*** Opening of Dataset ***

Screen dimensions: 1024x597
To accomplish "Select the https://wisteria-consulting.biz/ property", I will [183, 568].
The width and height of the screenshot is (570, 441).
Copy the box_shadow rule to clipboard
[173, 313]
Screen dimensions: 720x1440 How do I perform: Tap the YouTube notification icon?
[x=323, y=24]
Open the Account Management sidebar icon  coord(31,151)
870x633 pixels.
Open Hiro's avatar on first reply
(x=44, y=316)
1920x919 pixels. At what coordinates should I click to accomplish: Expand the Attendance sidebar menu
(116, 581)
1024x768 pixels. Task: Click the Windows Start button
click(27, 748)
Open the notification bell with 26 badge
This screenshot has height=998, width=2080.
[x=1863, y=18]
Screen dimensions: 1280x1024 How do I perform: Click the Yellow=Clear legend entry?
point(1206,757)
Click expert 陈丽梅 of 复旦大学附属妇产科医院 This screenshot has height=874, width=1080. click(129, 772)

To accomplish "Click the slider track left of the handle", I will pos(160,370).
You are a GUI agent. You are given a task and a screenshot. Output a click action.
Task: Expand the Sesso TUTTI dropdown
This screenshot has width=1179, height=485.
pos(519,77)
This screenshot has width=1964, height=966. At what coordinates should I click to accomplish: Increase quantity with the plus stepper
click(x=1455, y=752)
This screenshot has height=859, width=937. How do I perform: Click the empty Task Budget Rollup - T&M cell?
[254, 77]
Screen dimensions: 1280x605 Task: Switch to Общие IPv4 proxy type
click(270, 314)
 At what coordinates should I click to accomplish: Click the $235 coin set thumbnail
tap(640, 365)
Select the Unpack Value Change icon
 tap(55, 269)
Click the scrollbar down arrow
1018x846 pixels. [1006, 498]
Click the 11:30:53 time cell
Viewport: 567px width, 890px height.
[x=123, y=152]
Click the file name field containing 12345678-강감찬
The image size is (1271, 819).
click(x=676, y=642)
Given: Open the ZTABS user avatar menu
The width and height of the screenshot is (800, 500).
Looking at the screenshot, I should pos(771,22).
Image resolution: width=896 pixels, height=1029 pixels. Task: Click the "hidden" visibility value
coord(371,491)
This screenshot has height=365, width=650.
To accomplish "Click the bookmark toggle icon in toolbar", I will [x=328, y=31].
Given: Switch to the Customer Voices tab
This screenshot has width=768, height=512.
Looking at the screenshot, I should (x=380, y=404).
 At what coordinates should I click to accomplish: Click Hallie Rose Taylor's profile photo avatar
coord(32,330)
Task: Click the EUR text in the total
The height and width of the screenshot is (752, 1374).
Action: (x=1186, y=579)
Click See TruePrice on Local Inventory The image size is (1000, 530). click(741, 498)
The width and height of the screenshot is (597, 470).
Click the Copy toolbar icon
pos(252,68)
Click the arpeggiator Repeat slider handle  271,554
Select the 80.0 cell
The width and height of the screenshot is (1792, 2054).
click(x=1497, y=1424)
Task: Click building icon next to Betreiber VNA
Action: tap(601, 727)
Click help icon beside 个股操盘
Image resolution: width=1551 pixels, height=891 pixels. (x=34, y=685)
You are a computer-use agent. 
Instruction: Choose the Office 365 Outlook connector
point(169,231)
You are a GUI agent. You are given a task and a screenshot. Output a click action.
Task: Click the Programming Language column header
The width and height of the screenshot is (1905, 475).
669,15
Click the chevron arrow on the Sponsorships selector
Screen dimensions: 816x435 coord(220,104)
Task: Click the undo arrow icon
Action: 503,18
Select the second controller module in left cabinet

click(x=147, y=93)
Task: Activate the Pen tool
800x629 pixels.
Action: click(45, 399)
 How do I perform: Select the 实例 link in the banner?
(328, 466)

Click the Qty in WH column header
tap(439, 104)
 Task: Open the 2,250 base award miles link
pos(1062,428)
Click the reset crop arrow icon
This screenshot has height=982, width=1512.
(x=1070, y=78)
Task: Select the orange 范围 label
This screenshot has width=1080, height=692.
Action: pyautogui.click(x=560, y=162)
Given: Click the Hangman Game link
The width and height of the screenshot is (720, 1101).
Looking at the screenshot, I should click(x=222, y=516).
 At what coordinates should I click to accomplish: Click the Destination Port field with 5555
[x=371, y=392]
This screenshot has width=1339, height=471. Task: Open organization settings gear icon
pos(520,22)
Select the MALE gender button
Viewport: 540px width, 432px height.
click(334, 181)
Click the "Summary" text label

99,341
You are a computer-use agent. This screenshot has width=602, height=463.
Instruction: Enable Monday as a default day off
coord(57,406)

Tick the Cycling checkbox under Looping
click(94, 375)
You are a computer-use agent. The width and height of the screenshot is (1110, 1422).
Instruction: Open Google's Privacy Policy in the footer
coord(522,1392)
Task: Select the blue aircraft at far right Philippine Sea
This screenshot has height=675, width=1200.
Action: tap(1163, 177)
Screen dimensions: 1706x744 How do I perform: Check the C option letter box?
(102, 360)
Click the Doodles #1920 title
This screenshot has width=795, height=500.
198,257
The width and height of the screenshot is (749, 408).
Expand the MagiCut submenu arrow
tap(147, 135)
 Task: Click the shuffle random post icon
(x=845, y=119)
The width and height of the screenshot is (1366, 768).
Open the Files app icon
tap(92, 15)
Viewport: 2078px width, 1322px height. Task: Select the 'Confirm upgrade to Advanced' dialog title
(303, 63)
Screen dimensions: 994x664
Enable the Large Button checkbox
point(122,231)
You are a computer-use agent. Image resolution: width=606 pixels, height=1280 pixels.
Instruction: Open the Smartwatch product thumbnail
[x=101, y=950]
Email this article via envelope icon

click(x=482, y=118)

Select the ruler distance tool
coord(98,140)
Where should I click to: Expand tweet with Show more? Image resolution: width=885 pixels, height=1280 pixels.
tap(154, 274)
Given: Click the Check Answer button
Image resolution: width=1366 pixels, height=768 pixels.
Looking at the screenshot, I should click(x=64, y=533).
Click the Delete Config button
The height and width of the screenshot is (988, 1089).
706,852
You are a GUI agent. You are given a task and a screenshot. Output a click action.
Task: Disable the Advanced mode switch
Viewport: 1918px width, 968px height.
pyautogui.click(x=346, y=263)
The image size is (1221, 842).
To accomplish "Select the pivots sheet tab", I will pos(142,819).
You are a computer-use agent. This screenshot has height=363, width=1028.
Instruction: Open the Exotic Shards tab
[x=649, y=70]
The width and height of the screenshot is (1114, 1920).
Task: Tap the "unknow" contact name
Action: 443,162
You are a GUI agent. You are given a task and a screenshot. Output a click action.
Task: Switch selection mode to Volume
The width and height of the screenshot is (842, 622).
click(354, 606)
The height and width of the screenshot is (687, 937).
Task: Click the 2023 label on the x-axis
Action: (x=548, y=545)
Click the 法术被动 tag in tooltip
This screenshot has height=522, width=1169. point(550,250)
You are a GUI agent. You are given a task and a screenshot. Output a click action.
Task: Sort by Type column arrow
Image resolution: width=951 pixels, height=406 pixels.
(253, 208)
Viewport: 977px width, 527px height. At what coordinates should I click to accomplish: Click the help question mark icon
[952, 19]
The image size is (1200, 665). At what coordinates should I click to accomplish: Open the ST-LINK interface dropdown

*** Close of Dataset ***

Assigned task –
Nothing but the lines from the one containing "Task: Switch selection mode to Volume" to the end of the records above should appear, each copied exactly.

Output –
Task: Switch selection mode to Volume
The width and height of the screenshot is (842, 622).
click(354, 606)
The height and width of the screenshot is (687, 937).
Task: Click the 2023 label on the x-axis
Action: (x=548, y=545)
Click the 法术被动 tag in tooltip
This screenshot has height=522, width=1169. point(550,250)
You are a GUI agent. You are given a task and a screenshot. Output a click action.
Task: Sort by Type column arrow
Image resolution: width=951 pixels, height=406 pixels.
(253, 208)
Viewport: 977px width, 527px height. At what coordinates should I click to accomplish: Click the help question mark icon
[952, 19]
The image size is (1200, 665). At what coordinates should I click to accomplish: Open the ST-LINK interface dropdown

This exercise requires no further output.